# VORGEGEBENER TEXT:
⟨

Ich tat es. Da hat die unendliche Süsse dieses griechischen Textes mich derart ergriffen, dass ich einige Tage nicht umhin konnte, ihn mir unaufhörlich zu wiederholen. Eine Woche später begann ich mit der Weinlese. Ich sprach das Vaterunser auf griechisch jeden Tag vor der Arbeit, und im Weinberg habe ich es dann noch oftmals wiederholt.
Seitdem habe ich mir als einzige Übung die Verpflichtung auferlegt, es jeden Morgen ein Mal mit unbedingter Aufmerksamkeit zu sprechen. Wenn meine Aufmerksamkeit unter dem Sprechen abirrt oder einschläft, und sei es auch nur im allergeringsten Grade, so fange ich wieder von vorne an, bis ich ein Mal eine völlige und reine Aufmerksamkeit erreicht habe. Dann kommt es wohl mitunter vor, dass ich es aus reinem Vergnügen noch einmal von vorn aufsage, aber nur, wenn das Verlangen mich treibt.
Die Kraft dieser Übung ist ausserordentlich und überrascht mich jedesmal, denn, obgleich ich sie jeden Tag erfahre, übertrifft sie jedes Mal meine Erwartung. Mitunter reissen schon die ersten Worte meinen Geist aus meinem Leibe und versetzen ihn an einen Ort ausserhalb des Raumes, wo es weder eine Perspektive noch einen Blickpunkt gibt. Der Raum tut sich auf. Die Unendlichkeit des gewöhnlichen Raumes unserer Wahrnehmung weicht einer Unendlichkeit zweiten oder manchmal auch dritten Grades.
Gleichzeitig erfüllt diese Unendlichkeit der Unendlichkeit sich allenthalben mit Schweigen, mit einem Schweigen, das nicht die Abwesenheit eines Klanges ist, sondern das der Gegenstand einer positiven Empfindung ist, sehr viel positiver als die eines Klanges.”

⟩

# VORLIEGENDE ANGABEN:
⟨

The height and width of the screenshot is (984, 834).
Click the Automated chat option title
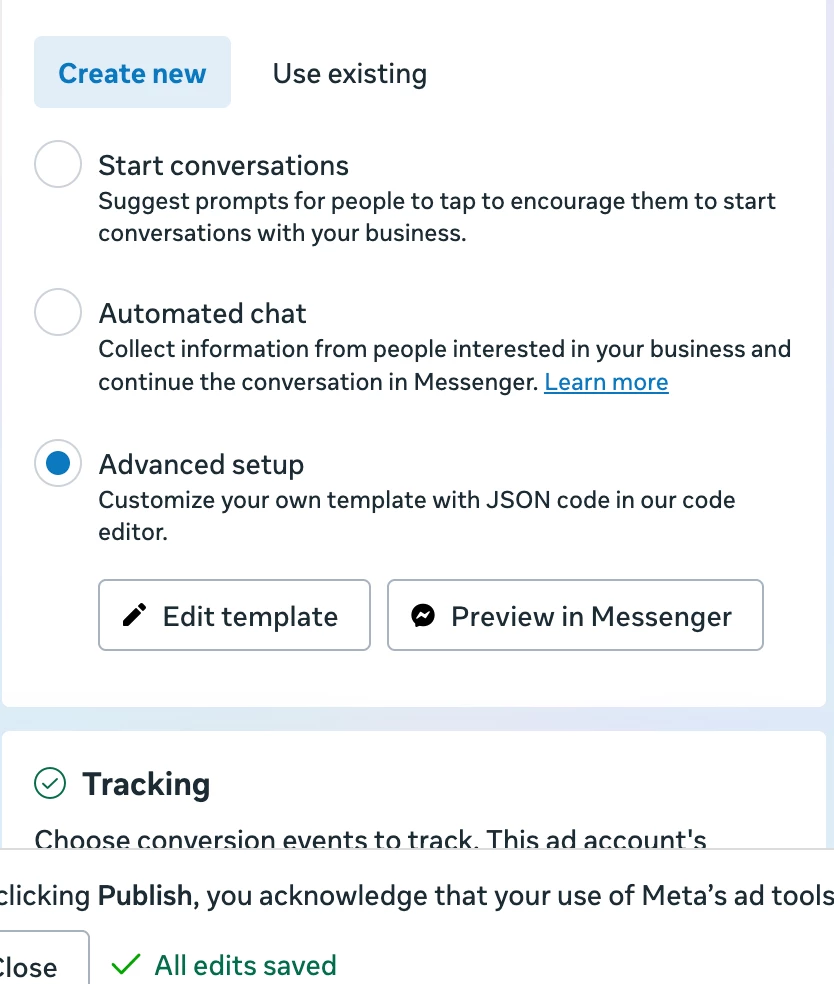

⟩

# DEINE AUFGABE:
Was tut die erzählende Person laut dem Text über das griechische Vaterunser, wenn ihre Aufmerksamkeit beim Sprechen abirrt oder einschläft?

# LÖSUNG:
Sie fängt wieder von vorne an, bis sie ein Mal eine völlige und reine Aufmerksamkeit erreicht hat.